**Given task:**
Rescale the listing from its start through the line containing "click(93, 187)", copying every line but multiplying each coordinate in the answers by 2.15 and rounding to whole numbers, with halves rounded up. Keep all other text and numbers unchanged, and leave the pictures out.

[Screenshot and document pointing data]
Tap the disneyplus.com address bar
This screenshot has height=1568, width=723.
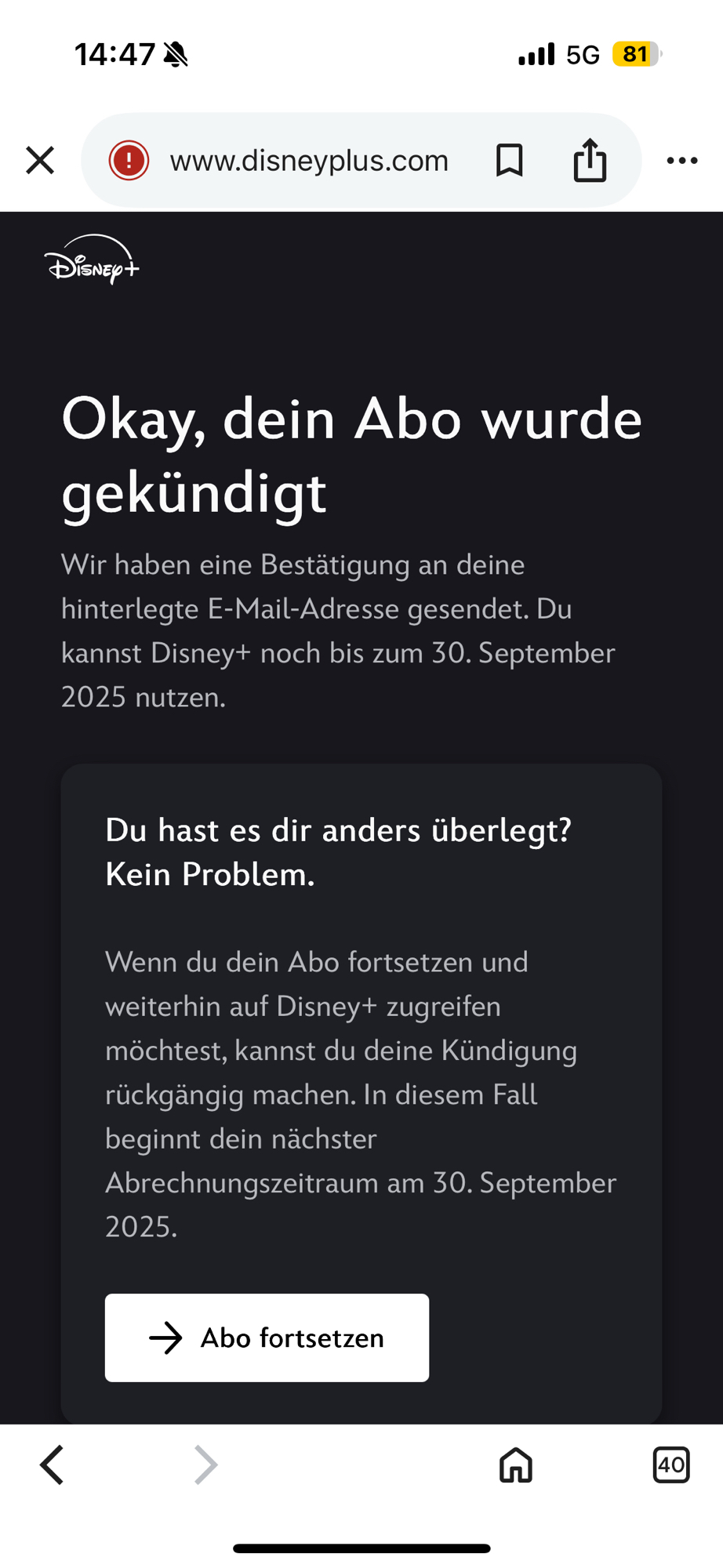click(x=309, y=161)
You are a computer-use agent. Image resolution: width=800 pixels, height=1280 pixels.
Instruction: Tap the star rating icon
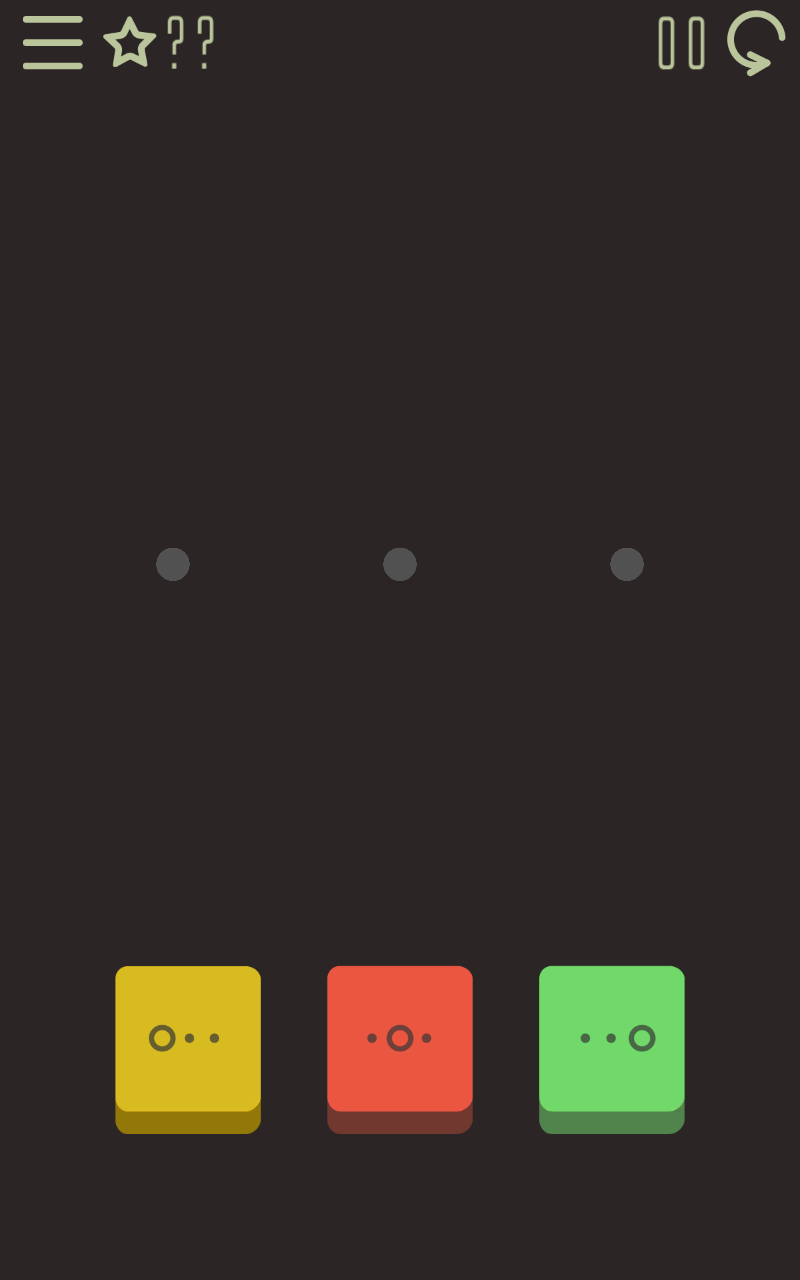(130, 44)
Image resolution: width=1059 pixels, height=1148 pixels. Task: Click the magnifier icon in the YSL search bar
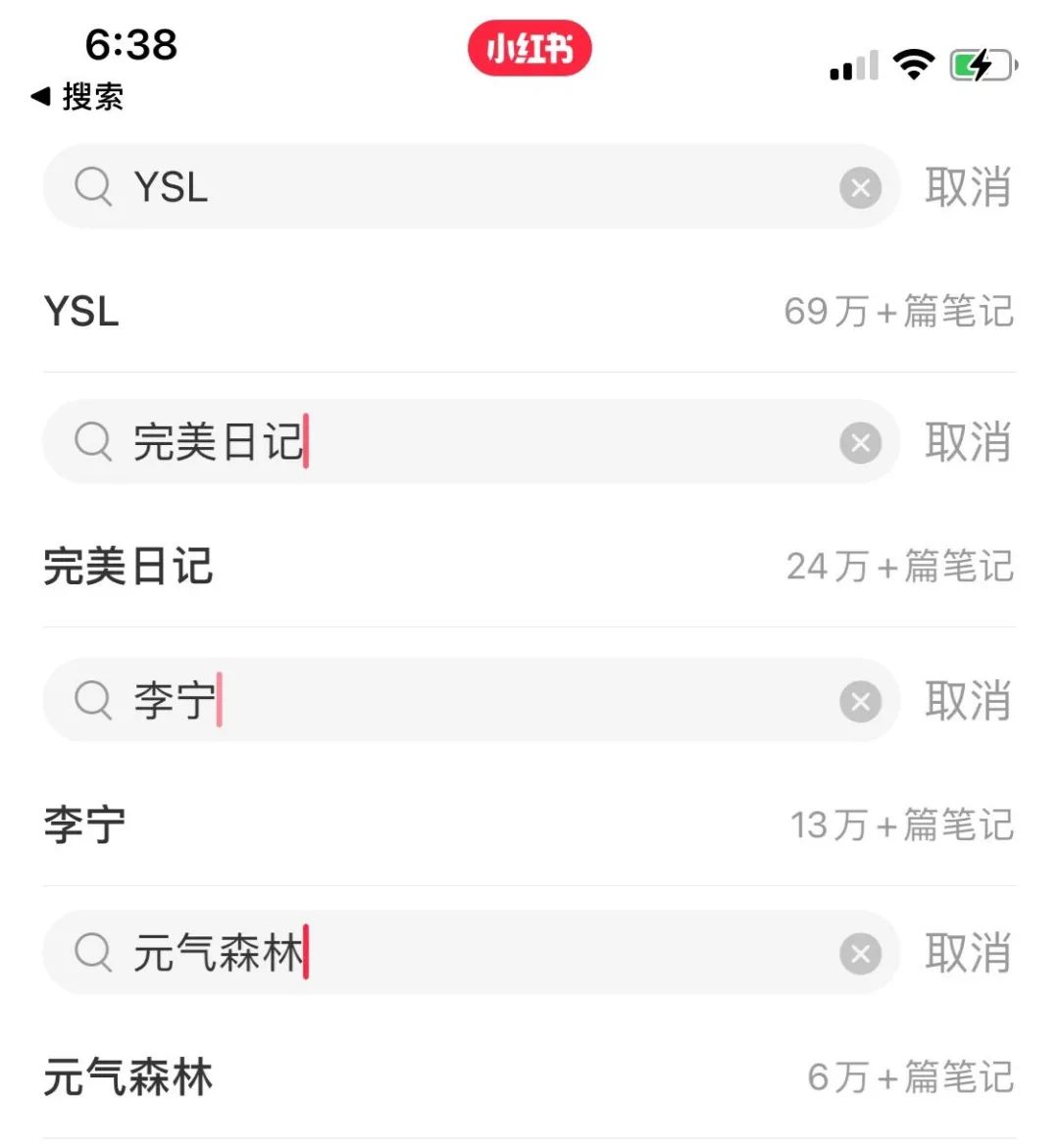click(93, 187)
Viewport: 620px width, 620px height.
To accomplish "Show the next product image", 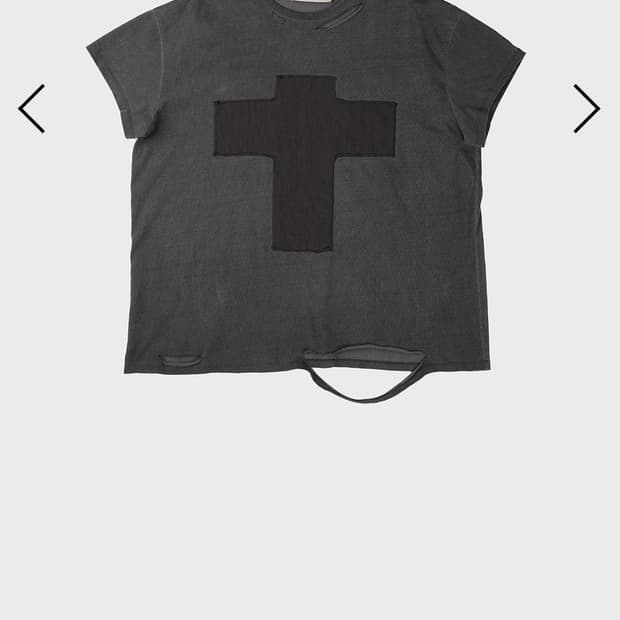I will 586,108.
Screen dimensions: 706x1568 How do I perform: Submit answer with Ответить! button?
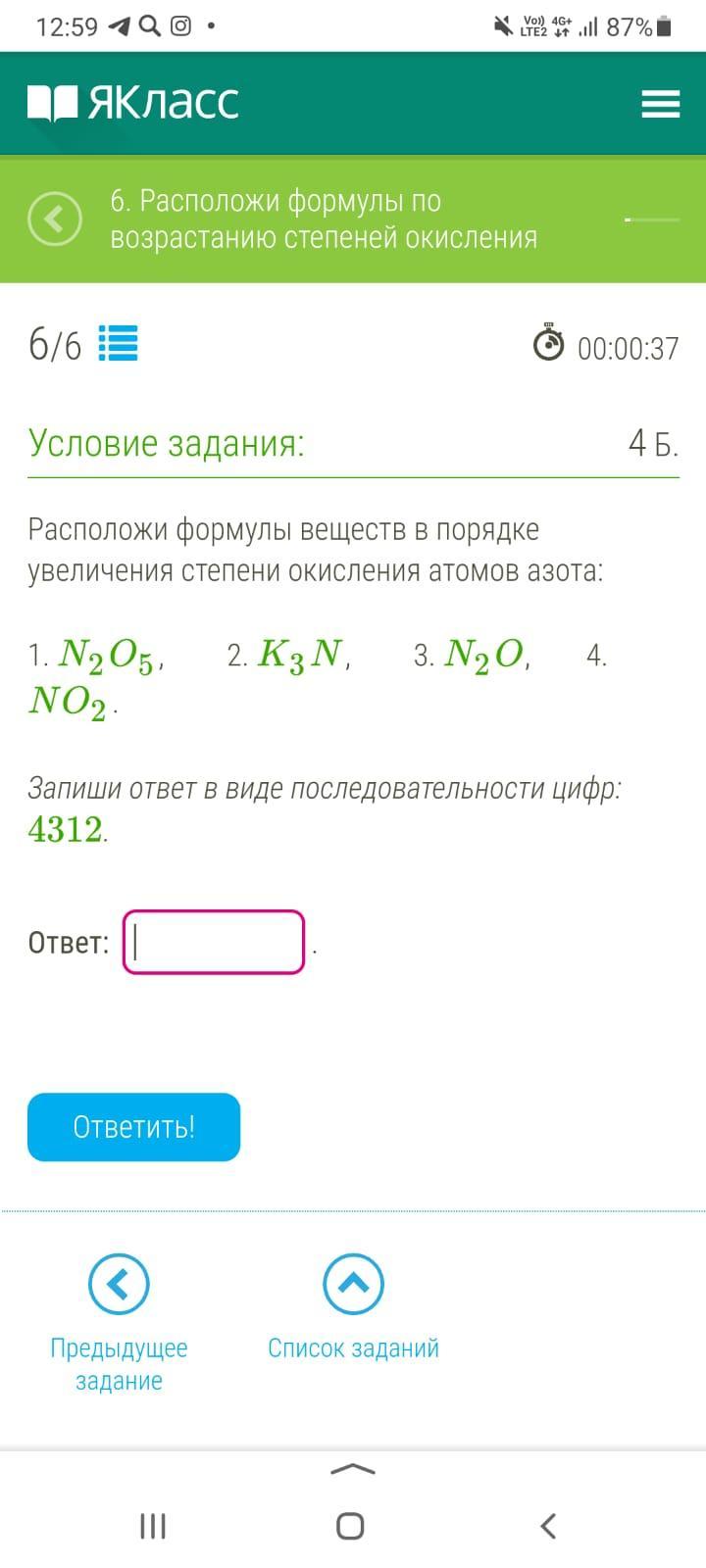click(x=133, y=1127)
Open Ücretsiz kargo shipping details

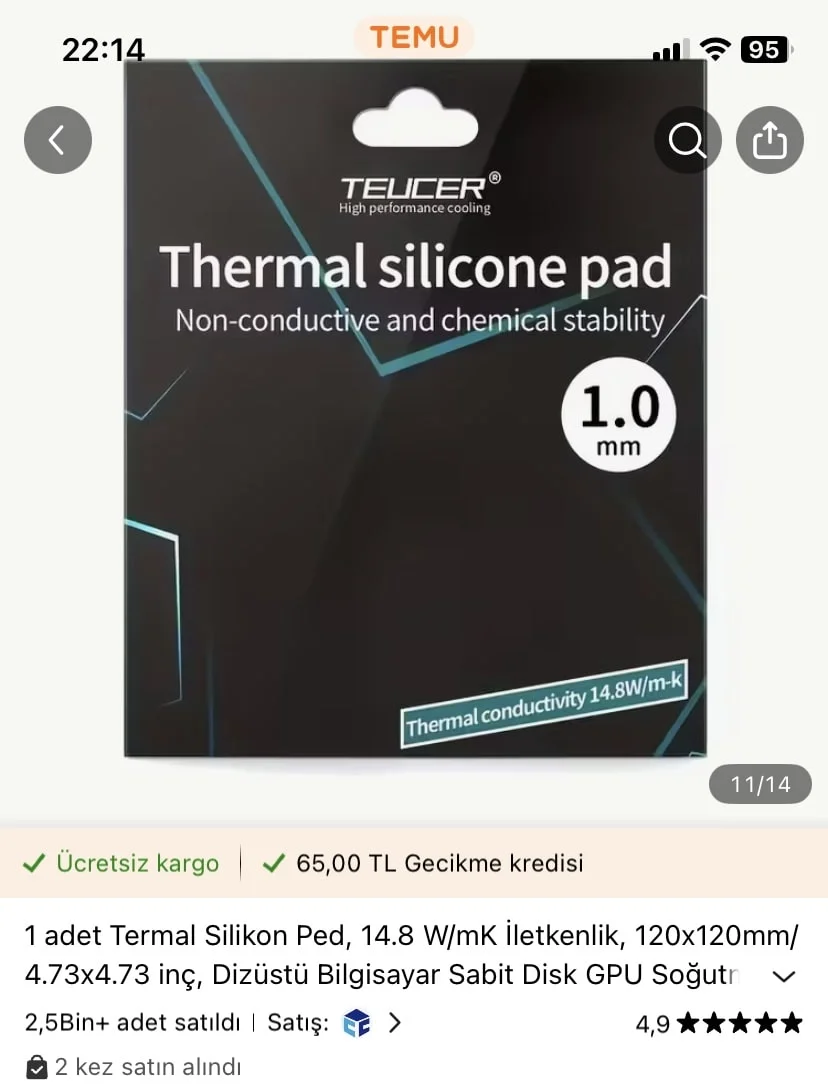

**Exercise result:**
Tap the disneyplus.com address bar
This screenshot has height=1568, width=723.
click(x=664, y=346)
You are a computer-use agent. Image resolution: width=800 pixels, height=1280 pixels.
Instruction: Tap the star rating icon
(280, 95)
Image resolution: width=1059 pixels, height=1148 pixels. Task: Click the magnifier icon in the YSL search bar
click(200, 402)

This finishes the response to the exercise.